GRIMM is pleased to announce Caroline Walker’s third solo exhibition with the gallery.
Presented in Amsterdam is a new series of paintings by Caroline Walker (b. 1982, UK) that continue the theme of women at work. After making a painting of a tailor glimpsed from the street, featured in the exhibition at GRIMM New York last year, the artist now enters the workshop and shadows the women while they work. Unlike many other scenes in which she has depicted women at work within the public, commercialized spaces of the city, these new paintings show the focused craft of bespoke tailoring within the private confines of subterranean workshops and the cutting room above - the women are seen entirely absorbed in their work, not part of the public life of the city.
The visual language of the workshop - all the tools,
equipment and personal mementos seen at each workbench - become part of an abstract painterly language that conjures up the atmosphere of these cluttered interiors.
One of the things that interests Walker about women working in this profession in particular is the reference to a recurring subject in genre painting throughout the history of western art - that of a woman sewing. Examples are found in Dutch Golden Age painting – Johannes Vermeer, Caspar Netscher, Nicolaes Maes and in the 19th-century such as Mary Cassatt, Berthe Morisot or Vilhelm Hammershoi. All of these genre paintings depict women sewing in homes or gardens - always shown as an activity associated with the domestic realm of women, not of professional space. Traditionally, on Savile Row, the most skilled jobs of master coat maker, trouser maker or cutter were given to men, however these positions are now open to women.

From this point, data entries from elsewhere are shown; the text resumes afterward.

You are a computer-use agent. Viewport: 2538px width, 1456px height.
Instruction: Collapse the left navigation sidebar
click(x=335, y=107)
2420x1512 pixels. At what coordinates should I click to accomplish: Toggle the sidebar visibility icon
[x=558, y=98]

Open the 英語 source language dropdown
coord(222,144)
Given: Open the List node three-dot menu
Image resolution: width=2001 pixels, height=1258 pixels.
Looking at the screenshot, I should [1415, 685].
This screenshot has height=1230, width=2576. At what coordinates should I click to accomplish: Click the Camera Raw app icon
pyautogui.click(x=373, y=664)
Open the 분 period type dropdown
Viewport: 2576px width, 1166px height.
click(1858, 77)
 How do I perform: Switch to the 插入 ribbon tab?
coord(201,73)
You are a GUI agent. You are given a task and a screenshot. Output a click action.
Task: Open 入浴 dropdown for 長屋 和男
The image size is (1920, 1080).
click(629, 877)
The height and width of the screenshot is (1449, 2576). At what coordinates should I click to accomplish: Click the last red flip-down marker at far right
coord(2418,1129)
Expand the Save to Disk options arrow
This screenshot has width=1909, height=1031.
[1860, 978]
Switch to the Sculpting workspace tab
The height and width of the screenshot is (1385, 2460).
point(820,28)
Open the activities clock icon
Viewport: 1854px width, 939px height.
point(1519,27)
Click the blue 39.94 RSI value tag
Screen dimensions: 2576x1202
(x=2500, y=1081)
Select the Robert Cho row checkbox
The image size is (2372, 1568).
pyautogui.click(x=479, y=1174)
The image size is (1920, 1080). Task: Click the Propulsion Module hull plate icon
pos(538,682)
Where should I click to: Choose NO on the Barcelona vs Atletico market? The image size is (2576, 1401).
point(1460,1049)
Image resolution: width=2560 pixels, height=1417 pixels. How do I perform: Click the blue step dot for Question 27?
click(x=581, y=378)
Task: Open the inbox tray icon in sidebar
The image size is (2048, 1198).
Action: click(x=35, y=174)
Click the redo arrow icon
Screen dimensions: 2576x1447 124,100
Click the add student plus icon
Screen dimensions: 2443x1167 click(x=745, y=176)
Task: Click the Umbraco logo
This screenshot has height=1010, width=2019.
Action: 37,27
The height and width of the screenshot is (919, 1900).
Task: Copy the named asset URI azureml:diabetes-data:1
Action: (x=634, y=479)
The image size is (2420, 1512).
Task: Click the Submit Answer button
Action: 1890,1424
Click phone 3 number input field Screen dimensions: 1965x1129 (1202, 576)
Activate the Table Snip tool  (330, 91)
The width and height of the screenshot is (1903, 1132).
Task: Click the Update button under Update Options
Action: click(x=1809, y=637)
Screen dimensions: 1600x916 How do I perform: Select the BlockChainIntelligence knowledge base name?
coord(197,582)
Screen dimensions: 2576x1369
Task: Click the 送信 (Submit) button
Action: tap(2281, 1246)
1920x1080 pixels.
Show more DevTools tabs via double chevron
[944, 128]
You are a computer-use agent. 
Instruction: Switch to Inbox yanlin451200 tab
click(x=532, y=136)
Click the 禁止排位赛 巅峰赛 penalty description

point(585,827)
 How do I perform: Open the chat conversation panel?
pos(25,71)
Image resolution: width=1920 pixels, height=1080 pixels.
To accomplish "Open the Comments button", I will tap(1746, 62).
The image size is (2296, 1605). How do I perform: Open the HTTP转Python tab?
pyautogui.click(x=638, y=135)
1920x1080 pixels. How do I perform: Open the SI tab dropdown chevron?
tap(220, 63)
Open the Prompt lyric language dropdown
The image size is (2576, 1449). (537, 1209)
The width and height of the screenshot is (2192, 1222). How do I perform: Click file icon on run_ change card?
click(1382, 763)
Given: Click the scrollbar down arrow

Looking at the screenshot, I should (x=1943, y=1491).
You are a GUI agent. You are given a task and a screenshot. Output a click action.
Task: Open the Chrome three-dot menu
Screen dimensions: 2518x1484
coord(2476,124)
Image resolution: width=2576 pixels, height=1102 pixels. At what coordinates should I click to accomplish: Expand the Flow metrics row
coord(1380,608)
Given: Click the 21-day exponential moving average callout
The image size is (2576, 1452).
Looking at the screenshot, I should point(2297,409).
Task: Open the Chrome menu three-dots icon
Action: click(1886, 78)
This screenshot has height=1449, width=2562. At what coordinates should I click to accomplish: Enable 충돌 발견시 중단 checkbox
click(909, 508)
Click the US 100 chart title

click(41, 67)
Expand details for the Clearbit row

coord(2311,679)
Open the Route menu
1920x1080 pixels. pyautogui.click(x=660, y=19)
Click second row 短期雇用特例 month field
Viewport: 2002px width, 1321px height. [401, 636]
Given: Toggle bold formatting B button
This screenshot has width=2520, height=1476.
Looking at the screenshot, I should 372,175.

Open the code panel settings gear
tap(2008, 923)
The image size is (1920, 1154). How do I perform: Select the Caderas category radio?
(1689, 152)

Caroline Walker first turned to the city she lives in as a
subject in 2016 with her paintings depicting London nail
bars, after noticing their proliferation in the area near her
studio. Working on a commission for Kettle’s Yard in 2017, which involved collaborating with the charity Women for Refugee Women to make a series of paintings of women refugees and asylum seekers at their accommodation in London, deepened her interest and opened her eyes to the idea of invisibility, of those overlooked lives in the city around us and about who occupies what spaces and at what times. This led to work focusing on women working in service industry jobs, particularly retail, hospitality and cleaning, often professions dominated by a female labor force, but which are largely taken for granted or in the case of hotel housekeeping, designed to be unseen. This interest has broadened to include women working in a wide range of roles. Who, where and what is being depicted is reflective of much larger social, economic and political themes.